ANR SPOTIACT - Dual stimuli-responsive infection-targeted pyrrolyldipyrrIn for photodynamic inactivation (DRIP-DIP)

Resume:

The spread of microbial infections represents a menace to the humanity and its development. However, the increase of multidrug resistance limits the efficacy of many common antibiotics and antifungals. Photodynamic therapy (PDT) is a photochemistry-based medical treatment using the light at a specific wavelength, a photosensitizer (PS) and molecular oxygen. The absorption of the light by the PS produces the reactive oxygen species (ROS), including singlet oxygen, both causing cell death followed by an inflammatory and immune response.
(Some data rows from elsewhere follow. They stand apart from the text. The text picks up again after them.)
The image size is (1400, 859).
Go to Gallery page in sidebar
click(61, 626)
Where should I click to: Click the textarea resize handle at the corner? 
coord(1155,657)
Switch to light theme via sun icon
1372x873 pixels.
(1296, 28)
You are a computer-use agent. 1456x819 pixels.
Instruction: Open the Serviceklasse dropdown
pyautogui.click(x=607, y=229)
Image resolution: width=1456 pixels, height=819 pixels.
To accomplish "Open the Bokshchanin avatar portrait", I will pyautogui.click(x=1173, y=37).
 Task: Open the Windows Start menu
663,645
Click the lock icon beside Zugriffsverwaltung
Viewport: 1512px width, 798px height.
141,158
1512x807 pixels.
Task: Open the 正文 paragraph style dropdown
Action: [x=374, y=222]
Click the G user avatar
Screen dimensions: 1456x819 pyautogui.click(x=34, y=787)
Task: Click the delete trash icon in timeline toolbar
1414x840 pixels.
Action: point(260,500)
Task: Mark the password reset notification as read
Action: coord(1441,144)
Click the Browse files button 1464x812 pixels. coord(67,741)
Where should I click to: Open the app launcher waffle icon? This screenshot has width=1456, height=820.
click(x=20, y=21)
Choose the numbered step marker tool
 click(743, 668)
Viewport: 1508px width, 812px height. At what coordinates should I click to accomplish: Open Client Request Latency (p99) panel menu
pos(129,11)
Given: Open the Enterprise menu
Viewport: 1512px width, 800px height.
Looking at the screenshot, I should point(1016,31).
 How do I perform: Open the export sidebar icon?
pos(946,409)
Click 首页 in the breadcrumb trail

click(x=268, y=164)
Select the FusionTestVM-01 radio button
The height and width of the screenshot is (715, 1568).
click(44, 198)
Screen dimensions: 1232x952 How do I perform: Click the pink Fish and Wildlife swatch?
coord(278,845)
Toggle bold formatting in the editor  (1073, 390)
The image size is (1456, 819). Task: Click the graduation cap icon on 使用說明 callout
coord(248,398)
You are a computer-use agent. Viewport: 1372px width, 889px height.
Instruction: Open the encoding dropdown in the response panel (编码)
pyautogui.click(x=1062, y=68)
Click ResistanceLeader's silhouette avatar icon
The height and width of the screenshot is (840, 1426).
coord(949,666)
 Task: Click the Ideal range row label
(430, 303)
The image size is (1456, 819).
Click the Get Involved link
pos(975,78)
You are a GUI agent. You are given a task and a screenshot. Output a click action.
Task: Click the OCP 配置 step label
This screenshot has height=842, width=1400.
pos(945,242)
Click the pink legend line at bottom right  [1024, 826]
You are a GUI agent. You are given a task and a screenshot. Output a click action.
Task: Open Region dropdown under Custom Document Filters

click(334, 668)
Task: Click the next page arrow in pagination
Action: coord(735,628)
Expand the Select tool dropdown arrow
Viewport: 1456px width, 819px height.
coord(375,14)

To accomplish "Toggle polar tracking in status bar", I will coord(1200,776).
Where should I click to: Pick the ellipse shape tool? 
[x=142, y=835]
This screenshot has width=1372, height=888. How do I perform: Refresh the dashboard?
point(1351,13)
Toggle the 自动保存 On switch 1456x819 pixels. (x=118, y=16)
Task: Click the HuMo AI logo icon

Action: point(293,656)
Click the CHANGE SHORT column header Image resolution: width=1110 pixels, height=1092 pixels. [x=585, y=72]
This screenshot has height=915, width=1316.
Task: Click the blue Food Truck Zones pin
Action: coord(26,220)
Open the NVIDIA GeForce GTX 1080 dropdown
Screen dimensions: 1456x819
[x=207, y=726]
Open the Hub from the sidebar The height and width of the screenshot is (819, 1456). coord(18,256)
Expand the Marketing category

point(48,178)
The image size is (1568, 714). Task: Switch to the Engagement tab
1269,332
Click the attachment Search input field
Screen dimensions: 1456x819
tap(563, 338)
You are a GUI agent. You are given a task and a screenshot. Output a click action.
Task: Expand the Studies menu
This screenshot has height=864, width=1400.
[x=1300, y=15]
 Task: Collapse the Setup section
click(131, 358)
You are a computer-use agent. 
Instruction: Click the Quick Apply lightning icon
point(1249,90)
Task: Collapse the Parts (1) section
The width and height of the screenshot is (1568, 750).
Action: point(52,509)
Nowadays, PDI is a promising strategy to fight this thread because the ROS could damage various bacterial cell structures reducing the development of resistance. SPOTIACT proposes the synthesis, the photophysical analysis and the in vitro evaluation of novel pyrrolyldipyrrin-based PS, which will be designed to be dual stimuli-responsive and directed selectively to a wide range of microbes. To accomplish the project a stepwise approach will be used, and SPOTIACT will be divided in three work packages (WPs). First, molecular engineering of the proposed PS scaffold will be performed to draw a clear structure-activity relationship for an optimized PDI activity. Secondly, the most promising PS from WP1 will be modified to be activated by the glutathione and, subsequently, by the acidic pH, both featuring the microbial extracellular environment. Last, a directing moiety responsible for the selective interaction with the microbial surface will be introduced therefore avoiding interferences with mammalian cells. To validate each WP, the synthetic work will be completed by photophysical and theoretical studies as well as biological tests.